:: Data for processing ::

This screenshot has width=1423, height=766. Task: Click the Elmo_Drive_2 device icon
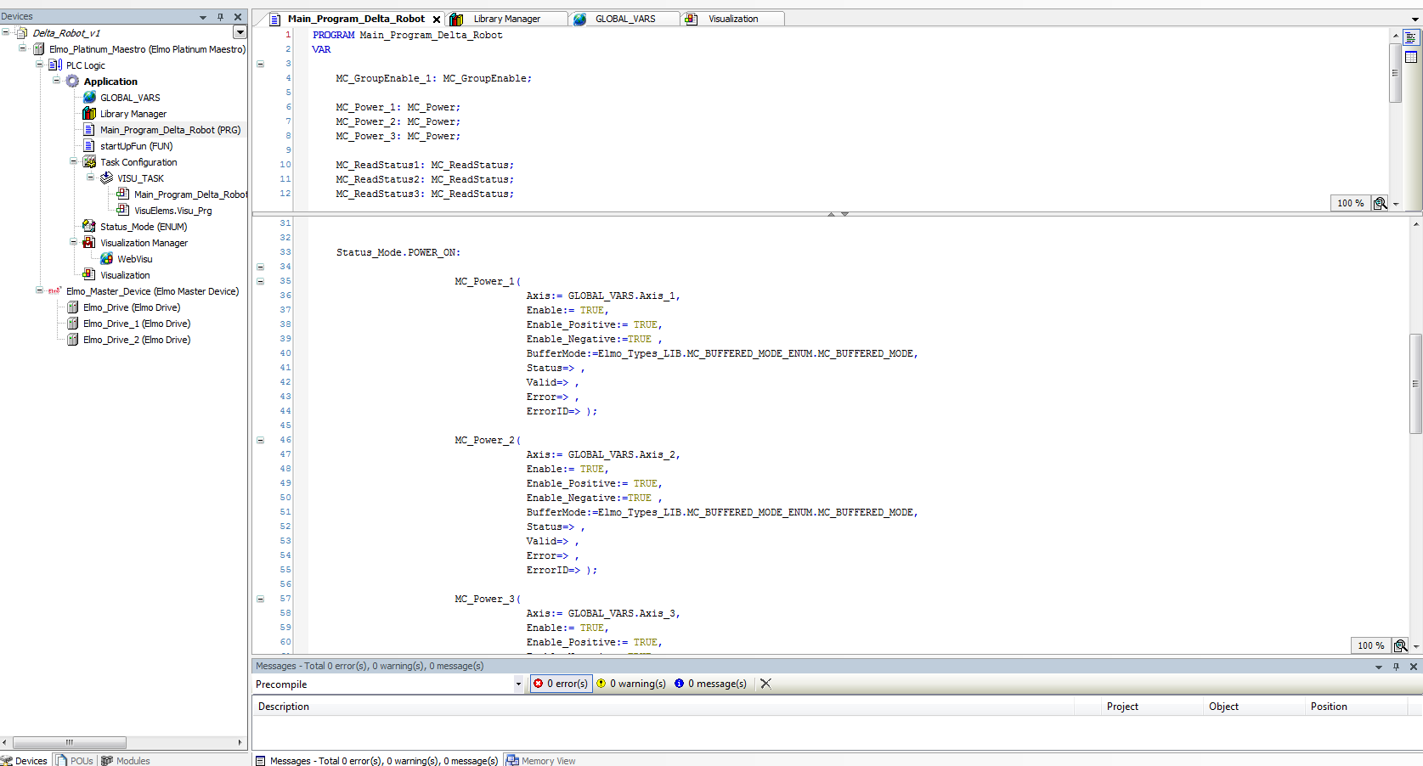click(x=73, y=339)
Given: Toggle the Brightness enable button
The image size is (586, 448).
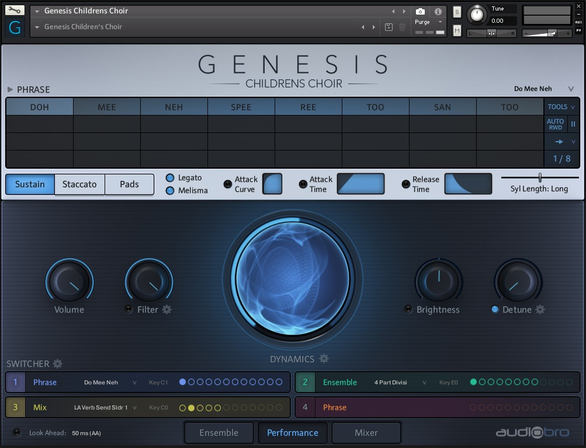Looking at the screenshot, I should click(408, 309).
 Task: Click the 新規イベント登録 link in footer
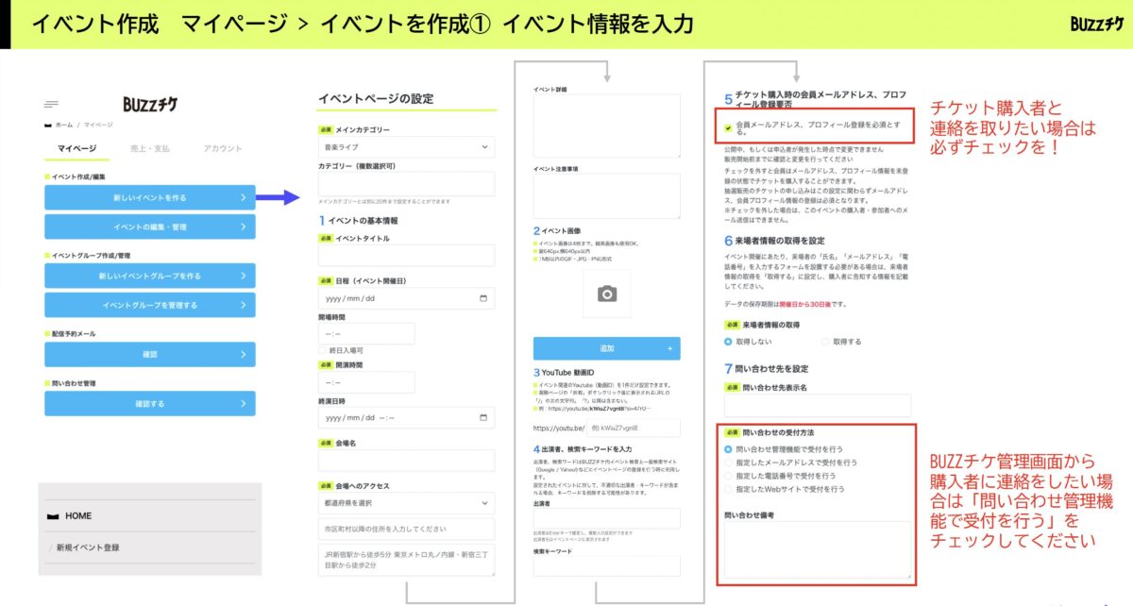(x=88, y=547)
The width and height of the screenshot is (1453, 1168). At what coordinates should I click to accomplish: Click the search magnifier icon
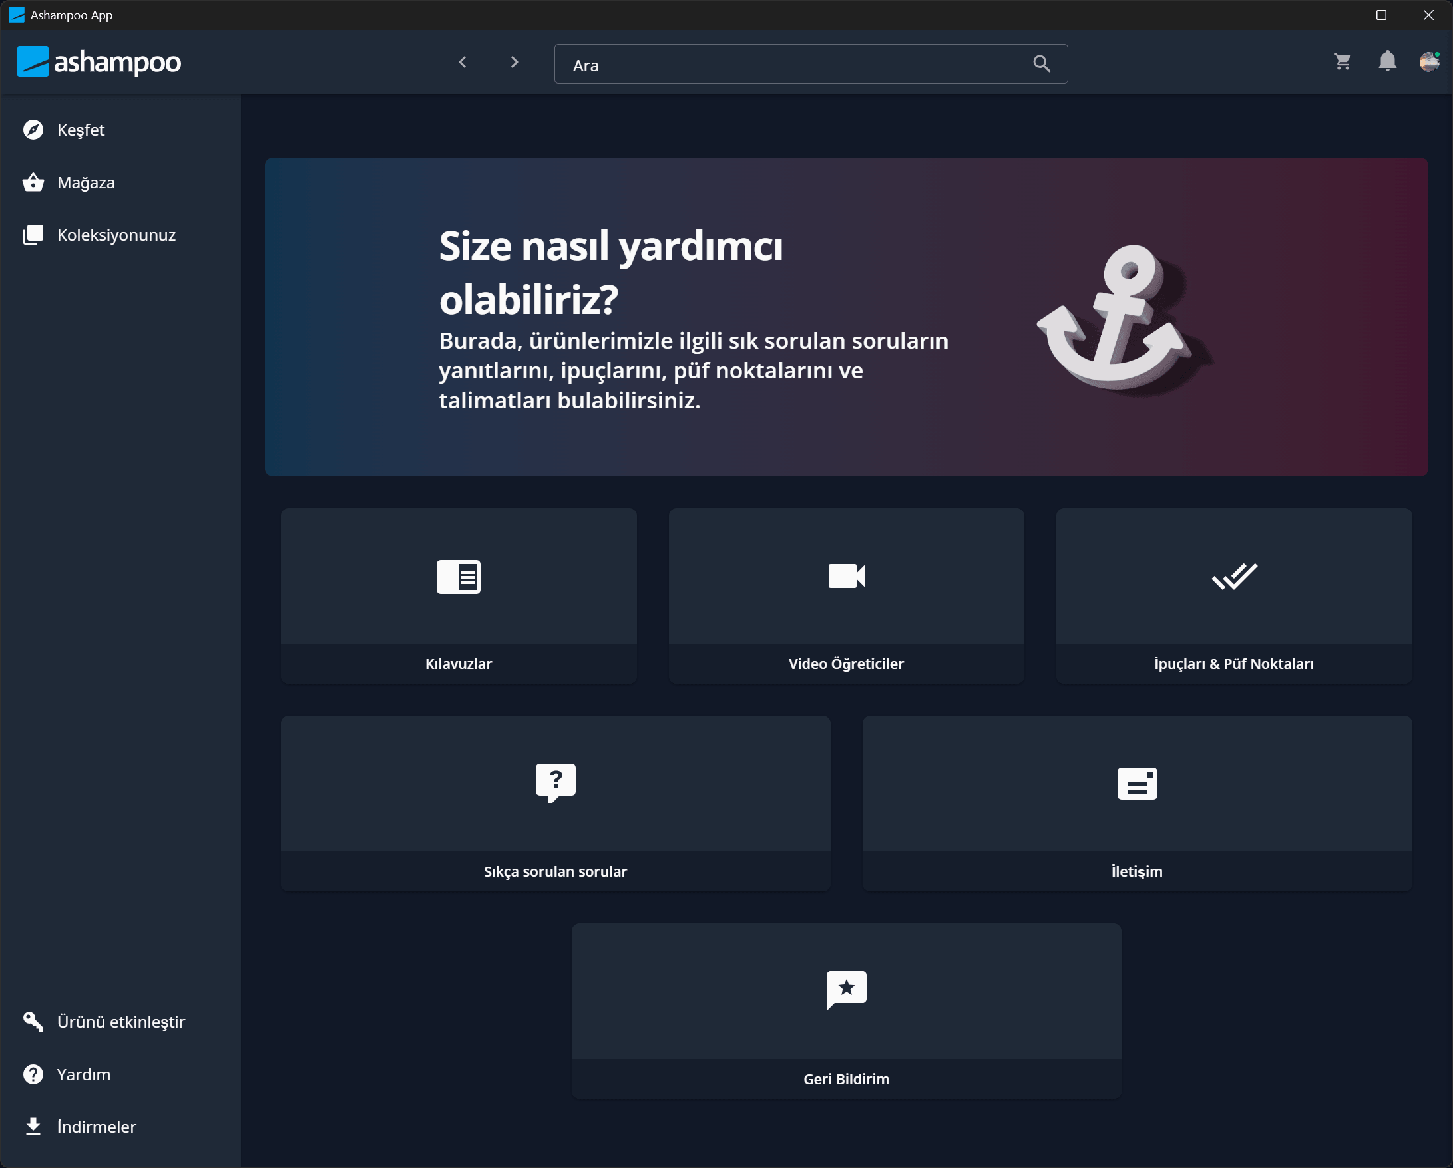(1041, 64)
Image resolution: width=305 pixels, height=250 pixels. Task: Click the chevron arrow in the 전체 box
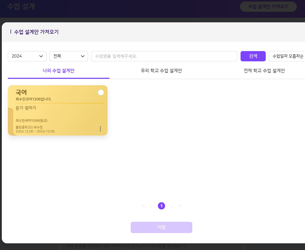[x=83, y=56]
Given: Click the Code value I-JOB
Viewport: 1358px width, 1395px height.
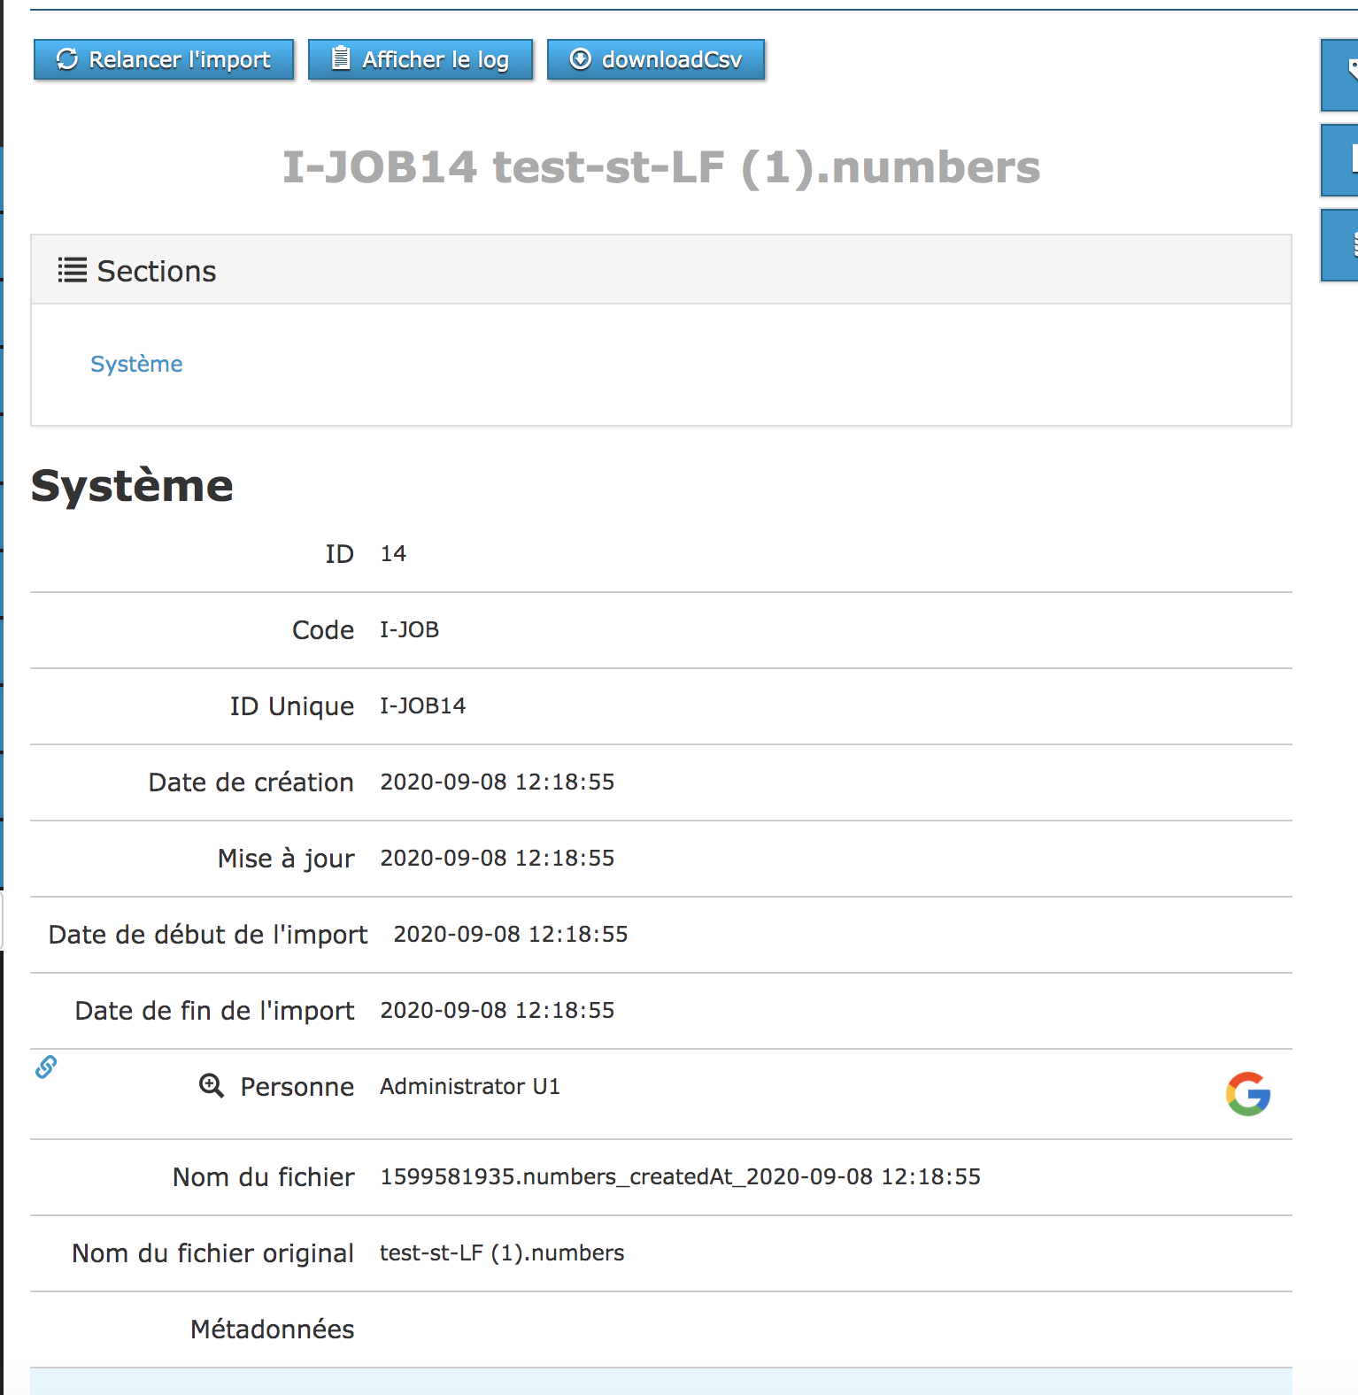Looking at the screenshot, I should click(409, 629).
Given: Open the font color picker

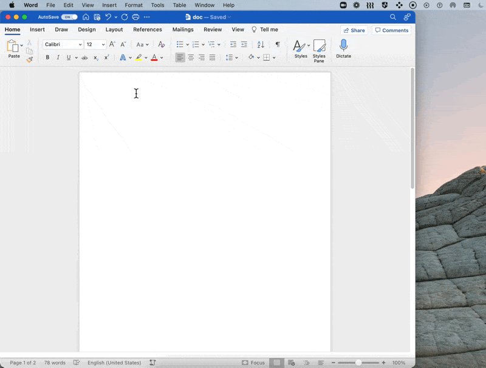Looking at the screenshot, I should click(161, 58).
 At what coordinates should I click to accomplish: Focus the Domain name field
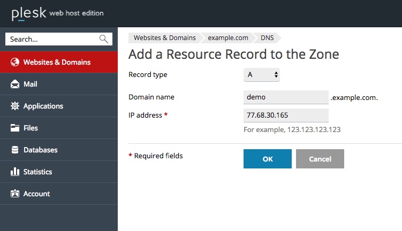[286, 97]
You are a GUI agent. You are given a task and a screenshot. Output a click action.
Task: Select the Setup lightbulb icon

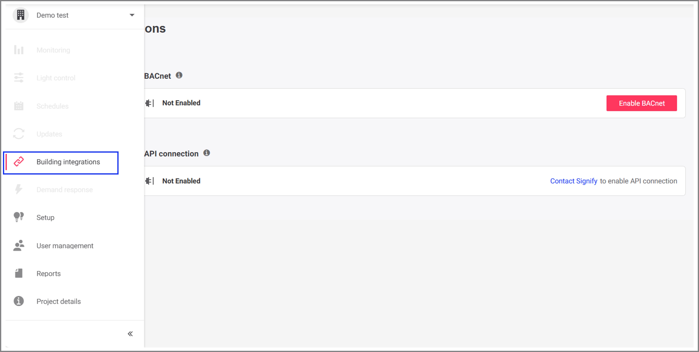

:::

Work request: Each line from the one containing "Given: Toggle the Brightness enable button" through the last line of the listing is to be given again exactly, with no pictures and no other lines.

Result of the exercise:
Given: Toggle the Brightness enable button
The image size is (586, 448).
Looking at the screenshot, I should click(408, 309).
 Task: Click the 新規イベント登録 link in footer
(x=88, y=547)
The width and height of the screenshot is (1453, 1168). At what coordinates should I click to accomplish: Click the search magnifier icon
(1041, 64)
Image resolution: width=305 pixels, height=250 pixels. Task: Click the chevron arrow in the 전체 box
[x=83, y=56]
Given: Click the Code value I-JOB
Viewport: 1358px width, 1395px height.
Looking at the screenshot, I should click(409, 629).
Given: Open the font color picker

Looking at the screenshot, I should click(161, 58).
 At what coordinates should I click to accomplish: Focus the Domain name field
[286, 97]
You are a GUI agent. You are given a task and a screenshot. Output a click action.
Task: Select the Setup lightbulb icon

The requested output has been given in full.